There is some cause to question the published and stated goals of YSF when one reviews the contract that must be signed to participate.In some instances this contract is not provided to the participants and their parents/guardians until they have already spent some time in the program. The main point of the agreement is to have the participants waive all rights they may have to work they themselves have created, transferring it exclusively and in perpetuity to YSF. It also allows YSF to create derivative work from the projects the students are involved in. The contract also states that the students waive all rights to any credit for said work (this may be due to the problems that would arise should the students work end up in a union production with the credit then requiring payment, etc.) An excerpt of the contract/release for YSF's Movie Makers program is below. It does not seem to provide for any "good and valuable consideration" for signing such a release and it should be noted that though the contracts terms are to be interpreted by the laws of California, they specifically exclude California's provisions concerning conflict of law.

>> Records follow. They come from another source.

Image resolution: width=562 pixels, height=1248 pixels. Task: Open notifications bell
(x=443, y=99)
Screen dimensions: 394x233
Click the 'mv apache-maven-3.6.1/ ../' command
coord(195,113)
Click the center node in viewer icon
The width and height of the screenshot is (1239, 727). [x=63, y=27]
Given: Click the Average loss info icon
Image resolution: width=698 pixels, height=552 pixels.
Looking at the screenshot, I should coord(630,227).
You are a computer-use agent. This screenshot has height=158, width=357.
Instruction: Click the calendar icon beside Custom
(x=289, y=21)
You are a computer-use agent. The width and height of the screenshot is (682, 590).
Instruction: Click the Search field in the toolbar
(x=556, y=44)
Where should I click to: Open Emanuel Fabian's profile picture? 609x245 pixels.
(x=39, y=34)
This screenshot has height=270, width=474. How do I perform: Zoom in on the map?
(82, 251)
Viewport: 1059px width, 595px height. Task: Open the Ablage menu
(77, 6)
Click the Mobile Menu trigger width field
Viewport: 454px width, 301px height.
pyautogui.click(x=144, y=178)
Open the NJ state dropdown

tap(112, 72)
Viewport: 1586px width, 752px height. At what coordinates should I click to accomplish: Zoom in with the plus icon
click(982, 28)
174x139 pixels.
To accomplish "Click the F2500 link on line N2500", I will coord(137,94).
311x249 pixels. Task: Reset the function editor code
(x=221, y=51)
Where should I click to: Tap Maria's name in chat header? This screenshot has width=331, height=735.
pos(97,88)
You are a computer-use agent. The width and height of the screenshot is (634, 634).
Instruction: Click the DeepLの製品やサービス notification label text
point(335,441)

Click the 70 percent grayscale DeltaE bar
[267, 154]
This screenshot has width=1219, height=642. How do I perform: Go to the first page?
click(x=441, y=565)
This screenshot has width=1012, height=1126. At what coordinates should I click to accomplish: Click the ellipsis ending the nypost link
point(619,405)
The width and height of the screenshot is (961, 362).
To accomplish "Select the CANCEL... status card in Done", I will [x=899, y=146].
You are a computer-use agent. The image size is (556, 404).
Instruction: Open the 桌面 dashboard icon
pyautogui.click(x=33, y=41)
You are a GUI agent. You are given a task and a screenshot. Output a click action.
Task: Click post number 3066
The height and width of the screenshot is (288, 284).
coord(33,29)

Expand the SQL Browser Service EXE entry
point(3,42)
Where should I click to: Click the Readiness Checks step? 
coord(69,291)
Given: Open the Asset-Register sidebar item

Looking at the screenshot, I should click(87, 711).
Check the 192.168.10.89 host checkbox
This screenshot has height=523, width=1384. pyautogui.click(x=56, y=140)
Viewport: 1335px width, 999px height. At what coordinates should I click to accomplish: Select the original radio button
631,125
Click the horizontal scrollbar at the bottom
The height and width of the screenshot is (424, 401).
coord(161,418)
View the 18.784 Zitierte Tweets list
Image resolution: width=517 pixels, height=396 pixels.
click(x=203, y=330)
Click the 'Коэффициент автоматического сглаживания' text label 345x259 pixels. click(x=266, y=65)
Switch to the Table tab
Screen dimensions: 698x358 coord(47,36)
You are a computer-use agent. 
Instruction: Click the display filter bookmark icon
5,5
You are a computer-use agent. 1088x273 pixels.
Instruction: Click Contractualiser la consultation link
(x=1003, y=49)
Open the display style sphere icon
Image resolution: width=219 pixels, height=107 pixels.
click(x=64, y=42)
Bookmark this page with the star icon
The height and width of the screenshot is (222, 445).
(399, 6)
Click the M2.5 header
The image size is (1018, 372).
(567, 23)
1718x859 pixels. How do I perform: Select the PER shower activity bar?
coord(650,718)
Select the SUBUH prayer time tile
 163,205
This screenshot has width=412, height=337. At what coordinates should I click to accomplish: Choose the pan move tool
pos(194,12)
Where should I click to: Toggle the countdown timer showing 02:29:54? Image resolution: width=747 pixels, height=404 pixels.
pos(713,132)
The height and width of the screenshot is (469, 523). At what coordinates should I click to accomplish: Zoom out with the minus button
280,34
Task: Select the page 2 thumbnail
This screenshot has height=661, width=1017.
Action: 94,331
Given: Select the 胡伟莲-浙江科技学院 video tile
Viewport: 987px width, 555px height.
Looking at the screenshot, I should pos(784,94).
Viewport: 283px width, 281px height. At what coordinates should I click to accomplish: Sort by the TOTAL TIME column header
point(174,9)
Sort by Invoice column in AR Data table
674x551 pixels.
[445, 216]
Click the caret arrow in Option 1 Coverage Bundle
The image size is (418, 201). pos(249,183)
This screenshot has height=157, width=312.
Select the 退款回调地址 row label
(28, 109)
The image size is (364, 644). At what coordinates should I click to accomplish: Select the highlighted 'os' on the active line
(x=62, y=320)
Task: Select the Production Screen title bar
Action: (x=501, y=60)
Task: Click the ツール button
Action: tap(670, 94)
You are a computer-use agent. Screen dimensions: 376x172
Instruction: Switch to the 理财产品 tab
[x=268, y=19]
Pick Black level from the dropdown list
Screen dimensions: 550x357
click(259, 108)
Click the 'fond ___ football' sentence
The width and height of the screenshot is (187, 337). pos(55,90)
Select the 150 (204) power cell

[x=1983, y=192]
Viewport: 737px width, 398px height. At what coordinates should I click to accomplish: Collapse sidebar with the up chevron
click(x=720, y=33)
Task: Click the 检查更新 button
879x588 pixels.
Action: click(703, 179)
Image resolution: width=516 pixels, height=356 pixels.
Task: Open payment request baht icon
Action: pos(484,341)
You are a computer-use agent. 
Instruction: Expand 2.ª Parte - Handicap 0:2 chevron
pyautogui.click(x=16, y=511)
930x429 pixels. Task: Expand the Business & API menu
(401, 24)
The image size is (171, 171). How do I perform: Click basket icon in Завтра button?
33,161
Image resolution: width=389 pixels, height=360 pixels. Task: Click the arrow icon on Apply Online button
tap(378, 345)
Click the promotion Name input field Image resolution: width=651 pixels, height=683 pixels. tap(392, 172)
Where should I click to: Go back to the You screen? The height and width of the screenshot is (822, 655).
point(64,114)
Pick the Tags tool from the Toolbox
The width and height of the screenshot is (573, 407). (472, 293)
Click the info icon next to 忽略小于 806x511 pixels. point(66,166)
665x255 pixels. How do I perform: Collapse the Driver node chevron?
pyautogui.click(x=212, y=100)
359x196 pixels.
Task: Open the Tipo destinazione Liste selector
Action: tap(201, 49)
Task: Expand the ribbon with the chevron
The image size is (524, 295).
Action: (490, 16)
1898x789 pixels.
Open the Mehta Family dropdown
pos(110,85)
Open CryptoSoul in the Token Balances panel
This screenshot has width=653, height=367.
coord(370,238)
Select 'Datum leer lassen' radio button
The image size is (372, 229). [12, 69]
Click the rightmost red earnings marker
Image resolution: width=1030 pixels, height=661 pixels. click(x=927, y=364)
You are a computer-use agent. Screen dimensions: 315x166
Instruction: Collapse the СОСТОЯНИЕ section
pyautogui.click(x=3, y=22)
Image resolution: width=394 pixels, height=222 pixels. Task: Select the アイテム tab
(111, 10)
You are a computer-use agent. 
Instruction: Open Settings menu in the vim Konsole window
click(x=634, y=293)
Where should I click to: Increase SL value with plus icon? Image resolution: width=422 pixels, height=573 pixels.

"Thank you for voluntarily participating in the Young Storytellers Program (the “Program”) with the Young Storytellers Foundation (“YSF”). Your participation in the program (or the participation of your minor child) may involve many aspects of our work, but in being involved in the program; you may also create, modify, adapt, participate in, or otherwise work on various creative projects. In order to protect our interests, and to clearly define your rights related to your participation (or the participation of your minor child), we need you to carefully consider and sign this Release. This is an important legal document, so please take the time to fully understand it before signing. Any communications or material you create, provide to YSF or are otherwise involved in will be treated as non-confidential and will be owned by YSF. This obviously includes any creative work, but also includes less obvious things like questions, comments, ideas, images, writings, music, sounds, audiovisual works or effects, artwork, design elements, graphics, suggestions, concepts, notes or other materials (we will refer to all of these things as “Program Materials”). By signing this Release, you agree to transfer and assign to YSF all rights in the Program Materials forever. This means that YSF will have the exclusive right to do anything with those Program Materials without paying you anything, including the right and license to use, reproduce, modify, adapt, publish, translate, create derivative works from, incorporate into other works, distribute, sub-license, perform, display and otherwise exploit those Program Materials, in all languages and throughout the universe, in any form, media or technology now known or hereafter devised. By signing this Release, you acknowledge and expressly agree that you will not receive any financial or other consideration in connection with our use of the Program Materials, including, without limitation, credit. Notwithstanding the foregoing, you agree that if we have specifically offered a credit in exchange for certain submissions, our agreement must be in writing, and all aspects of that credit (including determination of eligibility) will be at our sole discretion and any failure to provide credit will be a non-material failure and will not entitle you to damages or any relief at law or in equity (without limitation you will not be entitled to any injunctive or equitable relief)." [1]

No information is available as to how many parents refuse to sign the standard YSF release excluding their child from participation. Many of the programs hold their activities on the campus of Los Angeles County public schools, bringing into question how such a requirement could be used to exclude a student from the program while at the same time making use of public resources.